Nas contas da prefeitura, imigrantes representam 10% da população da cidade. O reflexo se vê nas ruas: praças ocupadas, abrigos lotados e casas com até 31 moradores. Fluxo migratório começou em 2015, bateu recordes em 2017 e está aumentando em 2018.

Já é noite quando uma multidão de venezuelanos faz uma enorme fila para receber um pão e um copo de leite na praça Simón Bolivar, em Boa Vista. Famintos, eles devoram o alimento doado e depois se deitam no chão para dormir mais uma vez ao relento.

“A vida nas ruas do Brasil ainda é melhor do que continuar na Venezuela, porque aqui tem comida”, diz Luiz Gonzalez, de 36 anos, que chegou ao Brasil há menos de uma semana. Sem dinheiro, assim como muitos outros, ele dorme no chão da praça ocupada por mais de 300 venezuelanos recém-chegados a Roraima.

Essa cena tem se tornado cotidiana na cidade que recebe um número crescente de imigrantes. Já são 40 mil, segundo as contas da Prefeitura de Boa Vista, o que equivale a mais de 10% dos cerca de 330 mil habitantes da capital do estado com menor índice populacional do Brasil.

Os venezuelanos que buscam refúgio em Roraima fogem, principalmente, da fome. Mas não é só isso, eles também querem escapar da severa escassez de remédios, da instabilidade política e de uma inflação galopante de 700% na Venezuela, que corrói a moeda e faz com que cada vez mais pessoas busquem comida no lixo.

A instabilidade política também preocupa. O presidente da Venezuela, Nicolás Maduro, se declarou candidato à reeleição, o que rendeu críticas da comunidade internacional. A Assembleia Nacional Constituinte, ligada a Maduro, decidiu antecipar o pleito, que seria no final de 2018, para antes de 30 de abril. Além disso, em uma decisão que agravou ainda mais a crise, o Tribunal Superior de Justiça recusou o registro de uma chapa que reúne vários partidos de oposição, deixando o caminho livre para a reeleição do presidente.
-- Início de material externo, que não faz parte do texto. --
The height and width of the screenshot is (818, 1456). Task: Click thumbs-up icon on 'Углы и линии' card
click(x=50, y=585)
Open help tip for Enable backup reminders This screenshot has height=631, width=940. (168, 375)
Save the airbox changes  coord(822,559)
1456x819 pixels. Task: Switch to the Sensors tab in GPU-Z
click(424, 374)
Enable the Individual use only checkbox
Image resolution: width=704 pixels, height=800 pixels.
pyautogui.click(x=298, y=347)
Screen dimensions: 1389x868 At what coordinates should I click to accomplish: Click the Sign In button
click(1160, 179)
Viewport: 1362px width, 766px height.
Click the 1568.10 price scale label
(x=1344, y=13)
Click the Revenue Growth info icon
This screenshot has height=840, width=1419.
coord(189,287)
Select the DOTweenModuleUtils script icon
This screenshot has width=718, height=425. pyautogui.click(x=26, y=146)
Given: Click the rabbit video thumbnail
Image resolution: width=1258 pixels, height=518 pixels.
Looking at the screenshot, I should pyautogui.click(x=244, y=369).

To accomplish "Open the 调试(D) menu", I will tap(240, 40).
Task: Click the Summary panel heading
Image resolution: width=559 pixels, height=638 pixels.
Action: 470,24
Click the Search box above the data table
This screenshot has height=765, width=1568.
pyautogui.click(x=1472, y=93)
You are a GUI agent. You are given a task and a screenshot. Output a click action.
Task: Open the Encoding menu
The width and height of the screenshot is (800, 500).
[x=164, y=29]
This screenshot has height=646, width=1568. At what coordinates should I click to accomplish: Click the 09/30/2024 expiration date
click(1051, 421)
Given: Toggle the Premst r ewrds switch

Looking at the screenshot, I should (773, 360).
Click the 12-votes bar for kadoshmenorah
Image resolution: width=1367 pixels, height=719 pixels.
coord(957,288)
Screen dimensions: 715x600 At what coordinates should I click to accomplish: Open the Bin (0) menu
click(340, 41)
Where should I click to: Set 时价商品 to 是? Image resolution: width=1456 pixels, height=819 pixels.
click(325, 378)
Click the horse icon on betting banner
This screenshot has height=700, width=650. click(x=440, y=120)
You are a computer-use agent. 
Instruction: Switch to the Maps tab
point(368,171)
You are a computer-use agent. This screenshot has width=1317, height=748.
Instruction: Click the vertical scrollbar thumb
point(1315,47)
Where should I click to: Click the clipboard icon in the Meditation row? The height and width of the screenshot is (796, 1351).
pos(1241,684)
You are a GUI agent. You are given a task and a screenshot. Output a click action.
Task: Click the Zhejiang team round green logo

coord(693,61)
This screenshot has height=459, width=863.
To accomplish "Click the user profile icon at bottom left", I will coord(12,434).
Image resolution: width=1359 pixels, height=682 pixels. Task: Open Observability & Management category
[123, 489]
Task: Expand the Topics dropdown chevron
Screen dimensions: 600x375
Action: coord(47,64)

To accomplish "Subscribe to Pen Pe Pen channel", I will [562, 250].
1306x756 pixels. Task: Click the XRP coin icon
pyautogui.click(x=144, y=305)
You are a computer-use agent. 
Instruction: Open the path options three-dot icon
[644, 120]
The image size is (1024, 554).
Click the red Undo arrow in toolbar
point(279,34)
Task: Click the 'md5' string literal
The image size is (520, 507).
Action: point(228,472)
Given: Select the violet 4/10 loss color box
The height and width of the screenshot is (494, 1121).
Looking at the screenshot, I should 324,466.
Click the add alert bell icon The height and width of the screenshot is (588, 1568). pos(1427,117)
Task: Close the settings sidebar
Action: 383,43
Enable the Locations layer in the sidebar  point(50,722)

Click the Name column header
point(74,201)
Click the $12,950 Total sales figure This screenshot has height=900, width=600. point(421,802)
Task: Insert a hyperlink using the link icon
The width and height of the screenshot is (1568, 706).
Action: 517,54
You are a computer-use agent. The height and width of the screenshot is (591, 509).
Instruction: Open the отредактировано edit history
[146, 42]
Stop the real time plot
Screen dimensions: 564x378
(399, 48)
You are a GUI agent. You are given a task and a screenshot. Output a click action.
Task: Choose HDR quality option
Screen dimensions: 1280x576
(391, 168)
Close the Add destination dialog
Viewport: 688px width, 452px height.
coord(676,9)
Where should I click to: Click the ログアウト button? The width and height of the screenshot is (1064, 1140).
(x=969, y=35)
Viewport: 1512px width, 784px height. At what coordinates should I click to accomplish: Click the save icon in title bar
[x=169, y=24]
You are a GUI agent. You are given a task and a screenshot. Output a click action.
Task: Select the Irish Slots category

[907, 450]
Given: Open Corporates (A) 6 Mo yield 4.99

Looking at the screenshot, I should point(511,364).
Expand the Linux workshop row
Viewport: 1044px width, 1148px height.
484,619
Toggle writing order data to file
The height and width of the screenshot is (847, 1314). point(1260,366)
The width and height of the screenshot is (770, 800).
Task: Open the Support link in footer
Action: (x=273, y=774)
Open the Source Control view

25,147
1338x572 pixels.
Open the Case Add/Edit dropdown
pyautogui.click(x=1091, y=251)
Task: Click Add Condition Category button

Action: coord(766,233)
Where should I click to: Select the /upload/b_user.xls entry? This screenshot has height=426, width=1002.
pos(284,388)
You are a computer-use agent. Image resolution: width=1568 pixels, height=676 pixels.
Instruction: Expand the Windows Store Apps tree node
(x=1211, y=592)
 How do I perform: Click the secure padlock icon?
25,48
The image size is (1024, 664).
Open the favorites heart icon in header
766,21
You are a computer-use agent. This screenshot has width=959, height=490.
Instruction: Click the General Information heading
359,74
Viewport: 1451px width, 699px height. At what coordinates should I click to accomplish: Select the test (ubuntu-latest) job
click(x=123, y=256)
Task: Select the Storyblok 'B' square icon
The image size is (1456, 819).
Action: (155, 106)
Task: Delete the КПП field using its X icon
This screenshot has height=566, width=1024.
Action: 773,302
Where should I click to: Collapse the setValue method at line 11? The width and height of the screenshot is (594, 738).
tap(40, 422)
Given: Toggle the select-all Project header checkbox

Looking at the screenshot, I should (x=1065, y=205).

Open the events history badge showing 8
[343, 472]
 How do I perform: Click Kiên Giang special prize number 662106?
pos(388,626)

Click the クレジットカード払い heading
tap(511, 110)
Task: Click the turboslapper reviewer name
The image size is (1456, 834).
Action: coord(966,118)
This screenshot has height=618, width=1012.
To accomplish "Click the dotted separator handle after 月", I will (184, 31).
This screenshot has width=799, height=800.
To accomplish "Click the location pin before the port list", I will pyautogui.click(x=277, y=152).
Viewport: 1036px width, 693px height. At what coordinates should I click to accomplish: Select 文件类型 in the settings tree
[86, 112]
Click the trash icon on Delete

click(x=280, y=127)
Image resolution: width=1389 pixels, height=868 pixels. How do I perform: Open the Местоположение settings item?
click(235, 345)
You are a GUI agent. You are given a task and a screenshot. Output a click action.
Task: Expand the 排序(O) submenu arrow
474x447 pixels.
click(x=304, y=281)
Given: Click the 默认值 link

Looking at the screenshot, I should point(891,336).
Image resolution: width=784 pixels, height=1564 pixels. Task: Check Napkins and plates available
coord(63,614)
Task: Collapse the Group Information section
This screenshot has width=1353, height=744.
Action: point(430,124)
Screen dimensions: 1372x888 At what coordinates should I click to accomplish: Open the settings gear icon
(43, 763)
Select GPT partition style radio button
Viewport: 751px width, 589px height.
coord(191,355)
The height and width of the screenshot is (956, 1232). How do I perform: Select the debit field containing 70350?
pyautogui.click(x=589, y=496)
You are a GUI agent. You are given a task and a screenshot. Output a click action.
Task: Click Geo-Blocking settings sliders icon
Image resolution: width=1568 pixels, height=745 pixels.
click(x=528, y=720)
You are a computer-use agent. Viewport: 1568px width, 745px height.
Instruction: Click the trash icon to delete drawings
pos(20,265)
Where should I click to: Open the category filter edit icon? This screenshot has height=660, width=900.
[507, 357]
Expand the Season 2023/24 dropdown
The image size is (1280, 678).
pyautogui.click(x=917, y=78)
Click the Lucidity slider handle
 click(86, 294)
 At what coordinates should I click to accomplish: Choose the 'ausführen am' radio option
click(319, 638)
Venezuelanos fogem da fome e buscam oportunidades de trabalho em Roraima

De 1º a 25 de janeiro, 8 mil imigrantes entraram pela fronteira terrestre de Pacaraima, município vizinho à cidade venezuelana de Santa Elena de Uairén. No mesmo período, foram 5.952 fazendo o caminho de volta para o país natal, gerando um saldo que pode ser de 2 mil venezuelanos a mais em Roraima. Não é possível afirmar com precisão porque uma mesma pessoa pode ter entrado ou saído do país várias vezes.

Mesmo que não sejam precisos, os dados estimam uma realidade inegável. O impacto da imigração é notável por todos os lados. Nas ruas, português e espanhol se misturam e o 'portunhol' se populariza.

Por toda a cidade, há semáforos lotados de venezuelanos segurando placas em que pedem emprego. Outros estão nas portas dos supermercados em busca de comida e milhares dormem nas ruas, principalmente em praças. Os abrigos abertos pelo governo estão superlotados há meses e até 31 imigrantes vivem sob o mesmo teto em casas alugadas.

Na fuga da fome, o fluxo é desordenado e a imigração ocorre até a pé. Há venezuelanos que, sem dinheiro algum para custear passagens de vinda para o Brasil, decidem no auge do desespero caminhar e contar com a sorte de conseguir carona para percorrer os 218 km da BR-174 que separam Pacaraima e Boa Vista.

Imigrantes carregam malas e caminham pela BR-174, que liga Brasil e Venezuela (Foto: Emily Costa/G1 RR/Arquivo)

Esse foi o caso do jornalista Leonardo Cordova, de 28 anos. Ele convivia diariamente com a fome na casa onde morava em Cumaná, cidade costeira no estado de Sucre, Nordeste da Venezuela. No final de 2017, ele concluiu que tinha que ir embora do país.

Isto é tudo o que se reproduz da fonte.